Nel dettaglio, tenuto conto dell'importo liquidato, va fatta applicazione dell'art. 6, comma 1, D.M. n. 55 del 2014, in base al quale "alla liquidazione dei compensi per le controversie di valore superiore a Euro 520.000,00 si applica il seguente incremento percentuale: per le controversie da Euro 520.000,00 ad Euro 1.000.000,00 fino al 30 per cento in più dei parametri numerici previsti per le controversie di valore fino a Euro 520.000,00". Considerando il valore liquidato, di poco superiore al limite di Euro 520.000,00, si ritiene di applicare un incremento pari al 10%.

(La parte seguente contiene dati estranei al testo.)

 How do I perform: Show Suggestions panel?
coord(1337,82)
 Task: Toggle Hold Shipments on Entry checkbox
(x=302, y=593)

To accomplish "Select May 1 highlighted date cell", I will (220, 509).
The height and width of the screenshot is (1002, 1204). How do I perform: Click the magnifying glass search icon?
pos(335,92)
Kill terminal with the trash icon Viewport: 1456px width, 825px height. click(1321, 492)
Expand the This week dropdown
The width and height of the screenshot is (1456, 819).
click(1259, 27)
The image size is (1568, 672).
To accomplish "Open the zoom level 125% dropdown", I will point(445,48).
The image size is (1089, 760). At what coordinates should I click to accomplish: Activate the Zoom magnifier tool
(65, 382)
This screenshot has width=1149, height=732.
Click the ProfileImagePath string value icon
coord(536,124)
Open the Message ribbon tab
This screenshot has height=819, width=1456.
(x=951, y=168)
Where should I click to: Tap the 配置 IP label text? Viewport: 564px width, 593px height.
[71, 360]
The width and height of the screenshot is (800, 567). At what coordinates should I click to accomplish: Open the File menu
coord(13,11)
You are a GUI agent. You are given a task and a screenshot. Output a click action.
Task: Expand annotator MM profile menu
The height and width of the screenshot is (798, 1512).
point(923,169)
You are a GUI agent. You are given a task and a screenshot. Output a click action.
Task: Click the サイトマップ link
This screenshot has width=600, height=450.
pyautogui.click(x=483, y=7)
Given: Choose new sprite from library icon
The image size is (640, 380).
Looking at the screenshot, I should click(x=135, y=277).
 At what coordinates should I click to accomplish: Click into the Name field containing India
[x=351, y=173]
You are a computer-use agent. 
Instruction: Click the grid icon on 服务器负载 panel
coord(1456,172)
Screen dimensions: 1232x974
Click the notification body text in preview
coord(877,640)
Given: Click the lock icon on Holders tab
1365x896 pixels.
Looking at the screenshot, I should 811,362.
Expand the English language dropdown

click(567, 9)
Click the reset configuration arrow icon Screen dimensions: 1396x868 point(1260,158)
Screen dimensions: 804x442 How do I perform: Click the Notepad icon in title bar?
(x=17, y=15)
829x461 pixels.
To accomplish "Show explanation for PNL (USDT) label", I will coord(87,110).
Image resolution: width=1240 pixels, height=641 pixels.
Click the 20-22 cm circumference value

11.2. Si ritiene che non siano rimborsabili le spese sostenute da parte ricorrente per la perizia contabile allegata nell'atto introduttivo, corrispondente al valore di Euro 1.268,80 e finalizzata alla quantificazione del danno da perdita della capacità lavorativa specifica. La sussistenza di molteplici precedenti giurisprudenziali di merito e di legittimità avrebbe consentito ai difensori del ricorrente di predisporre il calcolo in autonomia mediante i coefficienti ordinariamente in uso al momento del deposito del ricorso, senza che occorresse un'elaborazione contabile specifica ad opera d'un tecnico. In questo senso, si ritiene che si tratti di spese non rimborsabili perché superflue cfr., Cass., n. 84/2013.

11.3 Le spese di c.t.u., liquidate come da separato decreto, vanno poste definitivamente a carico delle parti soccombenti.

 

P.Q.M.


Il Giudice, definitivamente pronunciando, respinta ogni contraria eccezione, deduzione e conclusione

condanna C.A.A. 1977 s.p.a. a pagare in favore di F.V. la somma di Euro 204.251,38 a titolo di danno non patrimoniale e la somma di Euro 350.507,25 a titolo di danno patrimoniale, il tutto oltre accessori di legge;

respinge per il resto il ricorso;

condanna C.A.A. 1977 s.p.a. a rifondere a F.V. le spese del giudizio, liquidate in complessivi Euro 20.808,70, più 15% per spese generali, oltre i.v.a. e c.p.a..;

condanna Società reale M.D.A. a tenere indenne C.A.A. 1977 s.p.a. da quanto questa deve pagare in forza della presente sentenza a titolo di capitale e accessori di legge, spese processuali e spese relative al c.t.u., il tutto al netto della franchigia di Euro 2.500,00;

condanna Società R.M.D.A. a rifondere a C.A.A. 1977 s.p.a. le spese del giudizio, liquidate in complessivi Euro 9.904,40, più 15% per spese generali, oltre i.v.a. e c.p.a., con distrazione a favore dell'avv. Nicola Cannone;

pone a carico delle parti convenute le spese di c.t.u., liquidate come da separato decreto

Così deciso in Gorizia, il 16 novembre 2023.

Depositata in Cancelleria il 16 novembre 2023.